Traditional Fedora systems have relied on individual application packages/RPMs and package groups for the installation and management of software on the system. While this model is well understood by both developers and administrators, it doesn’t fit well with many of Fedora’s long term goals, or the technical and usability goals of a solution based OS distribution. The proposed Modularity design intends to correct this by moving the focus from individual application packages to solution based modules which provide integrated, configured, and tested bundles (modules) that can be quickly installed on a system.

Initially these modules will rely on RPM packages to deliver the included packages, but the design of the module platform is such that modules can be composed from any number of application package formats, including containers. Modules can be used to deliver almost any data to the system, including a nested stack of other modules.

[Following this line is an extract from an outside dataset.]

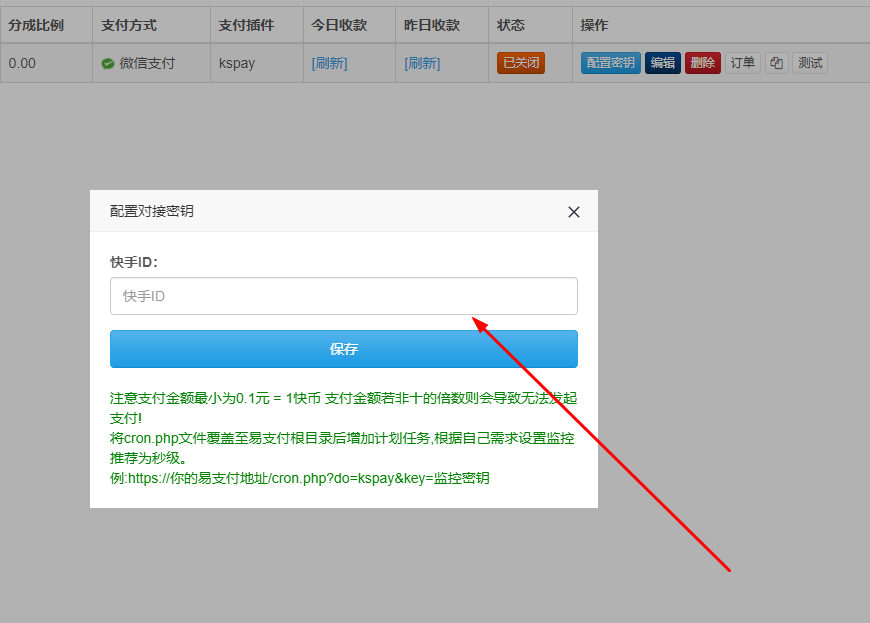Click the 状态 column header
This screenshot has width=870, height=623.
(x=510, y=25)
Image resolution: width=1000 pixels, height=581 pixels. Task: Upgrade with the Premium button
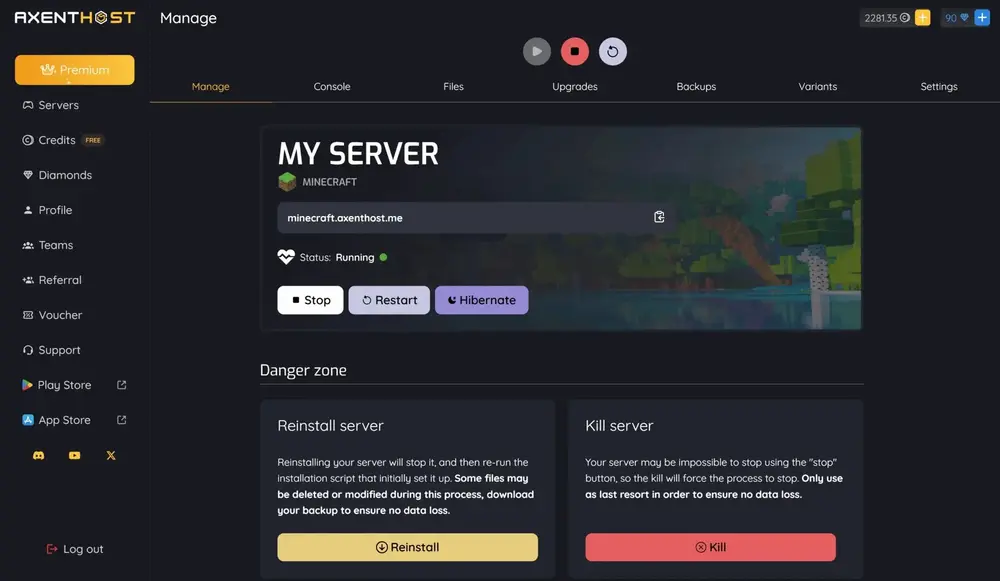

Another goal of the Modularity effort is to decompose the monolithic Fedora distribution into a collection of modules, each with different support lifetimes. For example, the core “base-runtime” module, with a relatively long support lifetime, will provide a very stable set of applications, libraries, and interfaces. Higher level solution specific modules can have varying levels of support lifetimes; longer lifecycles offer better support and stability, while shorter lifecycles trade stability for the ability to better track upstream development.

The Modularity effort presents a number of opportunities for us to rethink how we deliver SELinux policy in Fedora, but with those opportunities comes challenges. The shift towards a modular, solution focused OS offers us the chance to provide a default SELinux policy that is better matched with usage requirements while at the same time reducing the runtime policy size (better performance, smaller memory footprint, etc.). However, modularizing our SELinux policy delivery introduces new concerns around dependency management, object labeling, and support that will need to be addressed.